▸ TASK MATERIAL

-*-

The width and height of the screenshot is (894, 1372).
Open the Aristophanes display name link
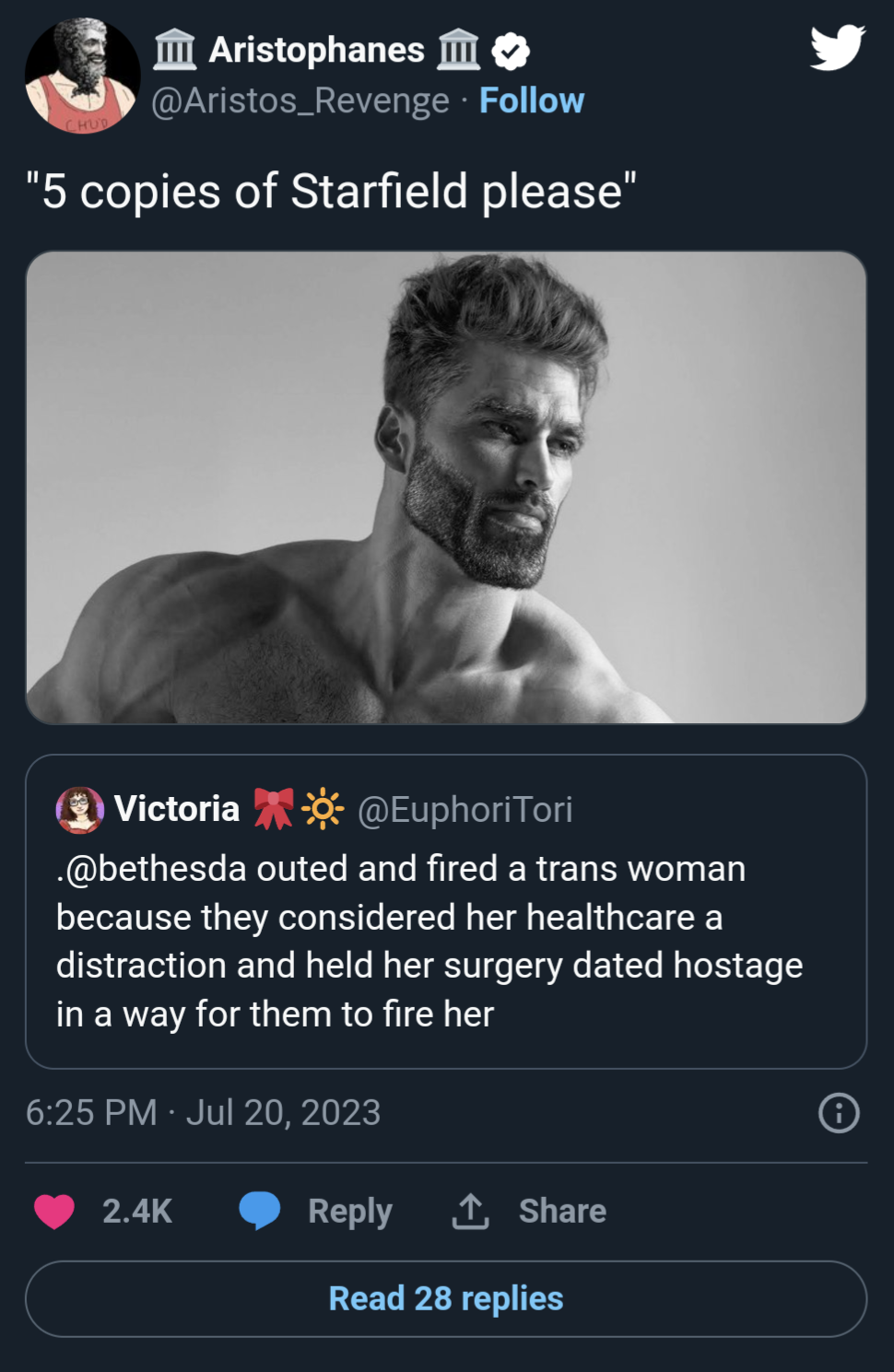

-*-

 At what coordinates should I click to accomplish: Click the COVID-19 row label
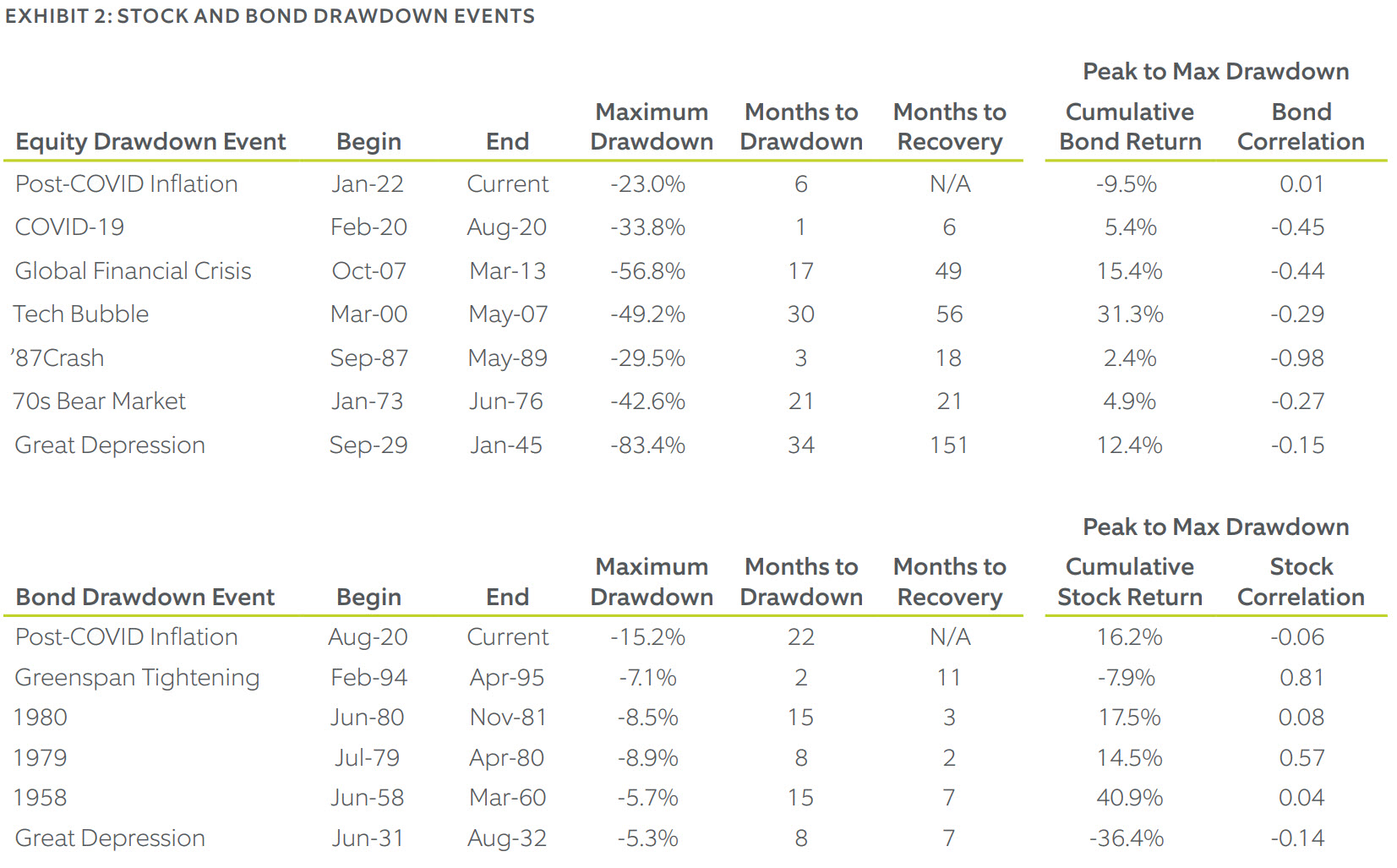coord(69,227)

-*-

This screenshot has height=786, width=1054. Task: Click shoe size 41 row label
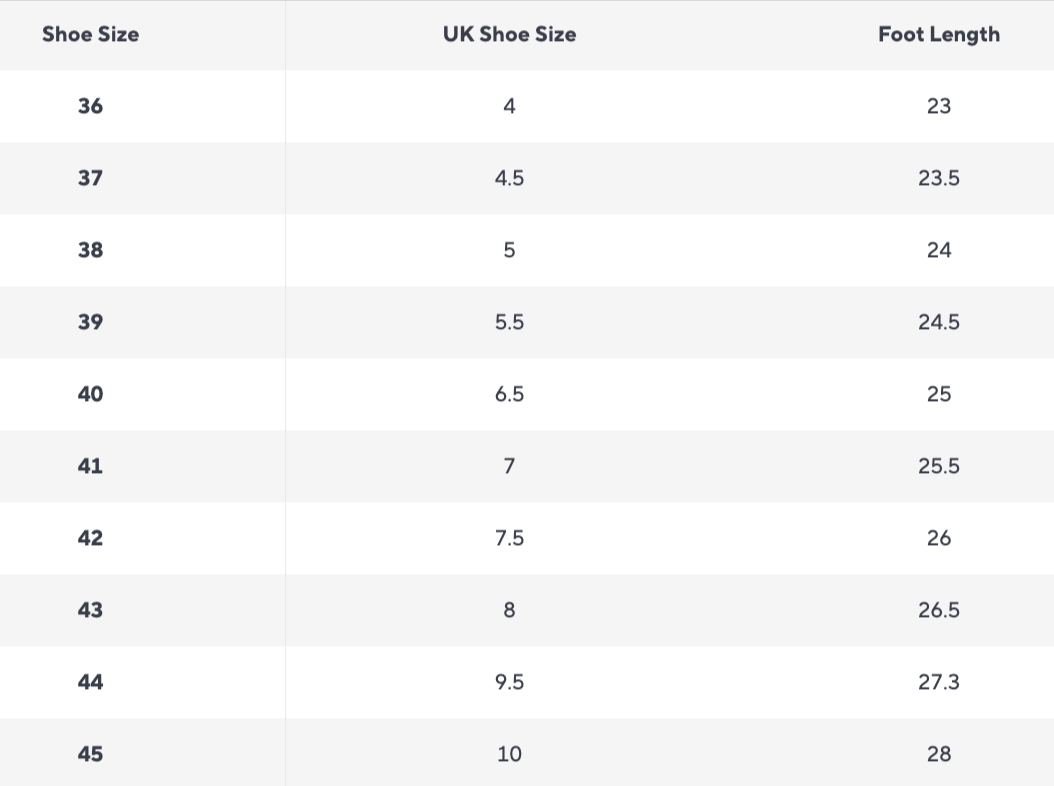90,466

-*-

▸ PROBLEM REQUIREMENTS
Restate word for word the lines of the data above, starting at the line containing "The width and" and ending at the line containing "Open the Aristophanes display name link", both included, and nothing more.

▸ RESPONSE TO THE TASK
The width and height of the screenshot is (894, 1372).
Open the Aristophanes display name link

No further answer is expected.